╭─ Records supplied

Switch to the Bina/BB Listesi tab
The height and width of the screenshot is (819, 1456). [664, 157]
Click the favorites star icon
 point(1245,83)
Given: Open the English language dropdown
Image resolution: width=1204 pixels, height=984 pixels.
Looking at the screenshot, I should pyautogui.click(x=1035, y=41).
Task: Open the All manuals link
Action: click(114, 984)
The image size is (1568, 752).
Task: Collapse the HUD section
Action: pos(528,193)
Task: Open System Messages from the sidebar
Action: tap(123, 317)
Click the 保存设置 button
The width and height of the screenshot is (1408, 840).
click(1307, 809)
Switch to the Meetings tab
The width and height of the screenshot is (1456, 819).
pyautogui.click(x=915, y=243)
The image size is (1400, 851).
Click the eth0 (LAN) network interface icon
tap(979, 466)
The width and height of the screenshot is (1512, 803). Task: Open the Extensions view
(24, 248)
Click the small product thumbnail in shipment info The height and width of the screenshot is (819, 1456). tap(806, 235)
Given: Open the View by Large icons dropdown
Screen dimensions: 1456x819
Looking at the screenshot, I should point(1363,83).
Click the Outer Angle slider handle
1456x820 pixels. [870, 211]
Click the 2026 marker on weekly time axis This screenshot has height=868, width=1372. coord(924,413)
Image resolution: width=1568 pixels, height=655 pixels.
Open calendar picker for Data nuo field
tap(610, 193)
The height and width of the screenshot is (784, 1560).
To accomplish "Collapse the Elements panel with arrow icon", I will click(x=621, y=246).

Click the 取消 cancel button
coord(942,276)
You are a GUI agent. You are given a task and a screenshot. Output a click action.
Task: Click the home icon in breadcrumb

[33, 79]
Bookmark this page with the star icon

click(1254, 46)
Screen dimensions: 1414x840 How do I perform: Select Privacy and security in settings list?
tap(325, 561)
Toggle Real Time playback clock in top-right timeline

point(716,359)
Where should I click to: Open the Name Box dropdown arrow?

╰─

# Task requirements
Reproduce the data exactly, character for character.

# Exercise output
Switch to the Bina/BB Listesi tab
The height and width of the screenshot is (819, 1456). [664, 157]
Click the favorites star icon
 point(1245,83)
Given: Open the English language dropdown
Image resolution: width=1204 pixels, height=984 pixels.
Looking at the screenshot, I should pyautogui.click(x=1035, y=41).
Task: Open the All manuals link
Action: click(114, 984)
The image size is (1568, 752).
Task: Collapse the HUD section
Action: pos(528,193)
Task: Open System Messages from the sidebar
Action: tap(123, 317)
Click the 保存设置 button
The width and height of the screenshot is (1408, 840).
click(1307, 809)
Switch to the Meetings tab
The width and height of the screenshot is (1456, 819).
pyautogui.click(x=915, y=243)
The image size is (1400, 851).
Click the eth0 (LAN) network interface icon
tap(979, 466)
The width and height of the screenshot is (1512, 803). Task: Open the Extensions view
(24, 248)
Click the small product thumbnail in shipment info The height and width of the screenshot is (819, 1456). tap(806, 235)
Given: Open the View by Large icons dropdown
Screen dimensions: 1456x819
Looking at the screenshot, I should point(1363,83).
Click the Outer Angle slider handle
1456x820 pixels. [870, 211]
Click the 2026 marker on weekly time axis This screenshot has height=868, width=1372. coord(924,413)
Image resolution: width=1568 pixels, height=655 pixels.
Open calendar picker for Data nuo field
tap(610, 193)
The height and width of the screenshot is (784, 1560).
To accomplish "Collapse the Elements panel with arrow icon", I will click(x=621, y=246).

Click the 取消 cancel button
coord(942,276)
You are a GUI agent. You are given a task and a screenshot. Output a click action.
Task: Click the home icon in breadcrumb

[33, 79]
Bookmark this page with the star icon

click(1254, 46)
Screen dimensions: 1414x840 How do I perform: Select Privacy and security in settings list?
tap(325, 561)
Toggle Real Time playback clock in top-right timeline

point(716,359)
Where should I click to: Open the Name Box dropdown arrow?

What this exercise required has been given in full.